Fireworks at home will be a popular choice for households this year due to COVID-19 and this is a plea for you to consider others when planning your display – especially if other than on Nov 5th.

The noises from loud fireworks are known to terrorise pet dogs and cats as as well as horses, farm animals and wildlife. Around half of all dogs are thought to be affected, and three quarters of all horses. Terrorised animals may try to ‘escape’ and can seriously injure themselves or others. Our non-human companions have much more sensitive hearing than our own and apart from acute distress can suffer permanent hearing loss. Birds, including ducks and chickens, can be killed outright by the shock of loud explosions.

Pet and farm animal owners can take steps to mitigate the damage if they know when a display is to occur, so please give those around you plenty of warning, and if possible avoid the most extravagant explosions.

Here is an eloquent plea from Stephanie – one of our local farmers:

“We are in Nupend and breed pedigree dairy cows. We have calves, young cows (heifers) and the two bulls, Destroyer and Scooby. The majority of our animals are born on the farm and we calve all year round. Our farm backs onto the Great Oldbury estate just over the hedge at Stagholt where we have pregnant heifers grazing. We have previously, due to nearby fireworks, lost calves to miscarriage and broken legs (whilst trying to jump out of their pens). Also our dog bolted and was run over. I appreciate some of you are lucky enough to own pets that seem to suffer no adverse affects from fireworks, but the majority of us are not so lucky.

In the past year or so I have acquired a young horse (Vinnie) and two pet lawnmowers (aka the sheep Buggley and Anita Skeeta). And not forgetting Jedi Knight (Jed) the farm dog/pet – some of you will have bumped into us whilst out walking the footpaths on the farm.

My main worry is that I need to plan for the possible sedation of young Vinnie as fireworks aren’t necessarily just let off on November the 5th. Oral sedation for a horse can take up to 40 minutes to kick in and costs around £10 a time (more than I earn in an hour). I don’t really want to sedate him every night, keeping him locked in his stable with the lights on, radio playing and me on standby for a week or more either side of Guy Fawkes night, as he usually lives outside (his choice), but then again I don’t want him panicking and galloping through fences seriously injuring himself.

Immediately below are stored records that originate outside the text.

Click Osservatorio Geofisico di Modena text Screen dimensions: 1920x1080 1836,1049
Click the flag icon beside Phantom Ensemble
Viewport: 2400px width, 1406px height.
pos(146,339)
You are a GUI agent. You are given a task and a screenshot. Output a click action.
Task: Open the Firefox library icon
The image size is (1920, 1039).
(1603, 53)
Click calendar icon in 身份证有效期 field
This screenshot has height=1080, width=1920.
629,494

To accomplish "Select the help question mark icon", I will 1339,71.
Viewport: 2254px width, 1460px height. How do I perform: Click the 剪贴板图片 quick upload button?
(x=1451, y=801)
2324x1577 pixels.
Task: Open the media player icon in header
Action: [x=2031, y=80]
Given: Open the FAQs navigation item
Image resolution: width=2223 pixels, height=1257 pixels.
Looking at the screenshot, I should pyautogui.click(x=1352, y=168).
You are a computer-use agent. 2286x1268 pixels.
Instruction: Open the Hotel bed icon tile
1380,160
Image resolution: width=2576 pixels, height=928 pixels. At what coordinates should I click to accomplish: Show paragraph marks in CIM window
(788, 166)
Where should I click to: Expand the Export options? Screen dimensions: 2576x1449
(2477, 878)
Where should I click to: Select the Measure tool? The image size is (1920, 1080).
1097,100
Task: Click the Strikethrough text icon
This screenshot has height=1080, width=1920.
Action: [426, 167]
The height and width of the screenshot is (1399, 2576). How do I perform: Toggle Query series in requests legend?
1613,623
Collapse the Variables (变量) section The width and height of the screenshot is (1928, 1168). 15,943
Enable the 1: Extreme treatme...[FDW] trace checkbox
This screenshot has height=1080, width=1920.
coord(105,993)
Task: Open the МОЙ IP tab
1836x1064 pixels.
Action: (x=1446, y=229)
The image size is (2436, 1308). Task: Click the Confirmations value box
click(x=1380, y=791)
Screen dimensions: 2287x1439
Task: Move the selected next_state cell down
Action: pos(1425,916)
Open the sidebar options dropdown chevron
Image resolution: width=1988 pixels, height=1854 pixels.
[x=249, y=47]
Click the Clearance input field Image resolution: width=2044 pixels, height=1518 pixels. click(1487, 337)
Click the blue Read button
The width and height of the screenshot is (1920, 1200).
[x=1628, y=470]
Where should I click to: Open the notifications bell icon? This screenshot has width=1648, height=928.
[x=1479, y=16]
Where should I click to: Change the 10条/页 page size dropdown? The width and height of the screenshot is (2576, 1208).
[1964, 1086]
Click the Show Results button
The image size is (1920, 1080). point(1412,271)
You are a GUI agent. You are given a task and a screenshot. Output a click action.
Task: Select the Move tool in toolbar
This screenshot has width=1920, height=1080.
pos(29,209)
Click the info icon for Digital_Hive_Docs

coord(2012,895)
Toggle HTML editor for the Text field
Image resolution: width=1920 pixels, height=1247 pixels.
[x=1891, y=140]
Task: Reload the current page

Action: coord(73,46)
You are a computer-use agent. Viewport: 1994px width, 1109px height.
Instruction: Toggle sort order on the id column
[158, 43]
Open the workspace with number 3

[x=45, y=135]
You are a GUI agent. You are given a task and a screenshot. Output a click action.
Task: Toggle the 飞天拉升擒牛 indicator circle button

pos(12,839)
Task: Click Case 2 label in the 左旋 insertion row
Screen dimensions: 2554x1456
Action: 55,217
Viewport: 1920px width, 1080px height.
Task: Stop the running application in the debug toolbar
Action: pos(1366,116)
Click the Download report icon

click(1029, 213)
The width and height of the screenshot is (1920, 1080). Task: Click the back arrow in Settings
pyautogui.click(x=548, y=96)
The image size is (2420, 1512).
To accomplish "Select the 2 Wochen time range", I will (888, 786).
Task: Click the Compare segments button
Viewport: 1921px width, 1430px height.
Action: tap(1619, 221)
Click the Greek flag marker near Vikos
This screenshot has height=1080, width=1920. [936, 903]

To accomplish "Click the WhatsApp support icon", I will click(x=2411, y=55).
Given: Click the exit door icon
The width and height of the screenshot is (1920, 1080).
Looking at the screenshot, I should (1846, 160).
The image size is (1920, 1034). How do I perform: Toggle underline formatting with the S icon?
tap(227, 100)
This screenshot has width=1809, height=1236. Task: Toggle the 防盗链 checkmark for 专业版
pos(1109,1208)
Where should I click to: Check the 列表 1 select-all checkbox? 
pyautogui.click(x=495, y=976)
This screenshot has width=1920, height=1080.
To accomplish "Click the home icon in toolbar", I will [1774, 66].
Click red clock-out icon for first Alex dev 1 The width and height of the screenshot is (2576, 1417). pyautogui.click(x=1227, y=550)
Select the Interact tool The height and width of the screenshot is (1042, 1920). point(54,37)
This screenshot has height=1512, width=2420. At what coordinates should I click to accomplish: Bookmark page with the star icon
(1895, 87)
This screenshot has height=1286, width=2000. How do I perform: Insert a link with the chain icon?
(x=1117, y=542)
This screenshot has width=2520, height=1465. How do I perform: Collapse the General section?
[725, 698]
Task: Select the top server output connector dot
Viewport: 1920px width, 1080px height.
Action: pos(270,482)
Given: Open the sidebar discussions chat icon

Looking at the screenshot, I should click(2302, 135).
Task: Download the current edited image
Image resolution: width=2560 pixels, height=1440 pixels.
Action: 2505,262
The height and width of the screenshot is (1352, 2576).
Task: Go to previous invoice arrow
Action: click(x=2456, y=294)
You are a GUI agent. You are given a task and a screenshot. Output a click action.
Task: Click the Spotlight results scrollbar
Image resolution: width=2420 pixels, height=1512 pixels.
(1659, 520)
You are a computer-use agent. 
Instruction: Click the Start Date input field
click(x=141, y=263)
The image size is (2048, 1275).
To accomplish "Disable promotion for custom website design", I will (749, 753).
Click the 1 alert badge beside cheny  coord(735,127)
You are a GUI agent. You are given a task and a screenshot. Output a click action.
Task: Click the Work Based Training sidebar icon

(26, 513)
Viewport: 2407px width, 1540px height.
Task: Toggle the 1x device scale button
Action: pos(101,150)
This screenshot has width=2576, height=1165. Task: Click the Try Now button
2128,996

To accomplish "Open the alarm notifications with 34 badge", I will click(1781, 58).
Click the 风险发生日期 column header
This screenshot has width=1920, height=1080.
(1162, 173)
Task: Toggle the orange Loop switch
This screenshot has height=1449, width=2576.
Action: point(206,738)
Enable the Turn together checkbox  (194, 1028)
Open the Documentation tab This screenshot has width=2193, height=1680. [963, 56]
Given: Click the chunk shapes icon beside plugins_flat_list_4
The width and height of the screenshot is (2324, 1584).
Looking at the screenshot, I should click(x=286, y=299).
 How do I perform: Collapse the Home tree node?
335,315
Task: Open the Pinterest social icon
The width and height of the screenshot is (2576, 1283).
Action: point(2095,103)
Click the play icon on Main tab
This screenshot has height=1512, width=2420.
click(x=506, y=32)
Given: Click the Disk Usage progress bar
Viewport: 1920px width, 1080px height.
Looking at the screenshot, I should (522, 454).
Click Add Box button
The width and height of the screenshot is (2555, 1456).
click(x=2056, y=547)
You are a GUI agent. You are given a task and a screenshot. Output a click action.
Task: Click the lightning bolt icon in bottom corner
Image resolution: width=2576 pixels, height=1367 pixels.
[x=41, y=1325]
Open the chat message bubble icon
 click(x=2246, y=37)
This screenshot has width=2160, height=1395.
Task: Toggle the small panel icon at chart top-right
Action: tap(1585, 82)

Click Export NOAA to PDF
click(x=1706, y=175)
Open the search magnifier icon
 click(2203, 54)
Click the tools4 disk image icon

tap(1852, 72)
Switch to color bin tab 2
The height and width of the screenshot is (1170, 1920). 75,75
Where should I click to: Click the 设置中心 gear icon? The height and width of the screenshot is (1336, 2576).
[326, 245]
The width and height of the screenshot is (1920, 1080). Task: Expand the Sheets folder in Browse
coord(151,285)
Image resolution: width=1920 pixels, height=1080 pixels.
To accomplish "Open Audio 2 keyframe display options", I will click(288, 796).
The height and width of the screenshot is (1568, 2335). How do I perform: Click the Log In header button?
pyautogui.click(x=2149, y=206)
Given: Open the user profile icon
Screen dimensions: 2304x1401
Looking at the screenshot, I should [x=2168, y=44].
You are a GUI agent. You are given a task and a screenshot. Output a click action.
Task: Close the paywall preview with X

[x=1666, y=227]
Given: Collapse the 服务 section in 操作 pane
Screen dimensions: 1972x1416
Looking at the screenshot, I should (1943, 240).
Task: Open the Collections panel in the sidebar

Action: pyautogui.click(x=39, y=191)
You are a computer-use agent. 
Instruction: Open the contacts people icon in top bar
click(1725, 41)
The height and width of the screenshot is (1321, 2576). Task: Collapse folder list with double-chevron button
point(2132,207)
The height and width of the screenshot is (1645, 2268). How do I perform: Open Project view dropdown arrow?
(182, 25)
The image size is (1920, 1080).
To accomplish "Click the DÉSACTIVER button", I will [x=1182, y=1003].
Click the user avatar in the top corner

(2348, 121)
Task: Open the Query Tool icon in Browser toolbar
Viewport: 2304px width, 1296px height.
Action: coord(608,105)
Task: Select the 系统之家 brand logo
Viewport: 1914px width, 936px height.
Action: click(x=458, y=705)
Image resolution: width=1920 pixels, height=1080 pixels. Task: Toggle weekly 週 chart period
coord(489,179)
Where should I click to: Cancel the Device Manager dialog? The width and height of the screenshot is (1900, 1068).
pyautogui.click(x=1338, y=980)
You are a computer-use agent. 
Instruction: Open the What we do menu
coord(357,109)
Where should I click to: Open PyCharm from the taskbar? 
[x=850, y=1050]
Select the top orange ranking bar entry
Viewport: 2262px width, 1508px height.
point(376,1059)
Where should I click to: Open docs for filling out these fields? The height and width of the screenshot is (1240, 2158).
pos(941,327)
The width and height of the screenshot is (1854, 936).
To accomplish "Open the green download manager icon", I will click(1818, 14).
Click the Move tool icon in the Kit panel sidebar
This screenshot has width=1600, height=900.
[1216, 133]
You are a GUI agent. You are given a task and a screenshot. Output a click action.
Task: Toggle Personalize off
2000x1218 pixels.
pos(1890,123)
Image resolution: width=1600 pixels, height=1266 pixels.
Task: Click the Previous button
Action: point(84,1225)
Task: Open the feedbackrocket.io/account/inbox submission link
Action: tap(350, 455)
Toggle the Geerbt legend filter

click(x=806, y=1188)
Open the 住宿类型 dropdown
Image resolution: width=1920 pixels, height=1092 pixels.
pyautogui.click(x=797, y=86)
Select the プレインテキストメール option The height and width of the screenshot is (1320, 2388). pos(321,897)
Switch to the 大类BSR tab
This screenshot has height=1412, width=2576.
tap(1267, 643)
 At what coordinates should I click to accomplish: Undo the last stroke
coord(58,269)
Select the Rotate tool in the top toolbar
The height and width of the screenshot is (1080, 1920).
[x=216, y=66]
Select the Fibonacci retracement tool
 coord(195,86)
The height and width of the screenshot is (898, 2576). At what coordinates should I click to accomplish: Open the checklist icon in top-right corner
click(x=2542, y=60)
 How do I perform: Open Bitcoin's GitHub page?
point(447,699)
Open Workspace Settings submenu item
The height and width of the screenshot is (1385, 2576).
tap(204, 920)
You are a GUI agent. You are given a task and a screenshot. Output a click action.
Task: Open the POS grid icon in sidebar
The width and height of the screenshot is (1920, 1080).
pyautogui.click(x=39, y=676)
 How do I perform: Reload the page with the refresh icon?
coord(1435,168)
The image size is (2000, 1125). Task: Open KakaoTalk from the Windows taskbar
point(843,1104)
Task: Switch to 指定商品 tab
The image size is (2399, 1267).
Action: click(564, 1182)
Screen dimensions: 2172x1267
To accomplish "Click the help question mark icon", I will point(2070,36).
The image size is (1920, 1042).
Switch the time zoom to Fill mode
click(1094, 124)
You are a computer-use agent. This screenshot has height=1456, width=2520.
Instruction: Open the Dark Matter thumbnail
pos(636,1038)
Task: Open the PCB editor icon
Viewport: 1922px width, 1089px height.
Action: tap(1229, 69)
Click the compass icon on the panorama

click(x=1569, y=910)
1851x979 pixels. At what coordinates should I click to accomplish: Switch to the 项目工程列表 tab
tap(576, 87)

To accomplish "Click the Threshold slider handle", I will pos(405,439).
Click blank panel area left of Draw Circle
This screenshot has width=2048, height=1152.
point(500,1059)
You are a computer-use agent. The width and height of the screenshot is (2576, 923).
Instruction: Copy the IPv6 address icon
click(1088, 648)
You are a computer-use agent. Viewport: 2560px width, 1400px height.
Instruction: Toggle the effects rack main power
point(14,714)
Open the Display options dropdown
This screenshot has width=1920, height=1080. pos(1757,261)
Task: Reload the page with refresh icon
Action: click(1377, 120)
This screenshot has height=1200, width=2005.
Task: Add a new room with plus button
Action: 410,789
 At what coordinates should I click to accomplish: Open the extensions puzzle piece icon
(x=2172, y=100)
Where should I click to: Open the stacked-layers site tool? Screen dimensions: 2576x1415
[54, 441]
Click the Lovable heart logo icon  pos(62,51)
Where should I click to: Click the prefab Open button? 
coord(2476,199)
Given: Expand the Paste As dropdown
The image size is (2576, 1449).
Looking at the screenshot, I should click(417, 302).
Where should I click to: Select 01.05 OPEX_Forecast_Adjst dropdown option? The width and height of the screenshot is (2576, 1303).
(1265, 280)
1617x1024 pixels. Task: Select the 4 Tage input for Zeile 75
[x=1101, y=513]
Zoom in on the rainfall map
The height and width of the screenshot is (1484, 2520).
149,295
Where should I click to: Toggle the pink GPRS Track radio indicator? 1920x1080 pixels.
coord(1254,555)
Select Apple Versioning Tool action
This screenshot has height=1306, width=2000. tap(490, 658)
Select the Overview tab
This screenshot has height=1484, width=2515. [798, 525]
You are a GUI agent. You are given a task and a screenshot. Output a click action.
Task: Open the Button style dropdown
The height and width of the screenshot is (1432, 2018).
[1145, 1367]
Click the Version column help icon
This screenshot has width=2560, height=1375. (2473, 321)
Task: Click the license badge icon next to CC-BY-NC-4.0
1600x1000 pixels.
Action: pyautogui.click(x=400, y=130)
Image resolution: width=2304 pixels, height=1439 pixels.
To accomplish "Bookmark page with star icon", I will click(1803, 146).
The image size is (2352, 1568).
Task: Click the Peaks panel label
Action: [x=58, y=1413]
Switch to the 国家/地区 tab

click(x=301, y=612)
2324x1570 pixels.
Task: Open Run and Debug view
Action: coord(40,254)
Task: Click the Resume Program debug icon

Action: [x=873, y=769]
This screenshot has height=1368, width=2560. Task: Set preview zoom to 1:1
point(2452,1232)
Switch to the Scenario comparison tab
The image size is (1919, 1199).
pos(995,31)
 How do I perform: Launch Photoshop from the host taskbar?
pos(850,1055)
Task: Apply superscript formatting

All I am asking is please enjoy your fireworks BUT be mindful of where we all live for the sake of the animals in the surrounding homes, farms and countryside. Kindly let myself and others know if you are planning on letting off fireworks outside of 5th November so we can take evasive action – please call, drop a little note through the door, and/or post on Facebook groups ‘Love Eastington’ and ‘Great Oldbury, Stonehouse Community’

Life for us has changed immensely in the village since the development of Great Oldbury and I have enjoyed chatting to people I meet when on the farm or out riding Vinnie on the Bridleway, so do stop and say hello!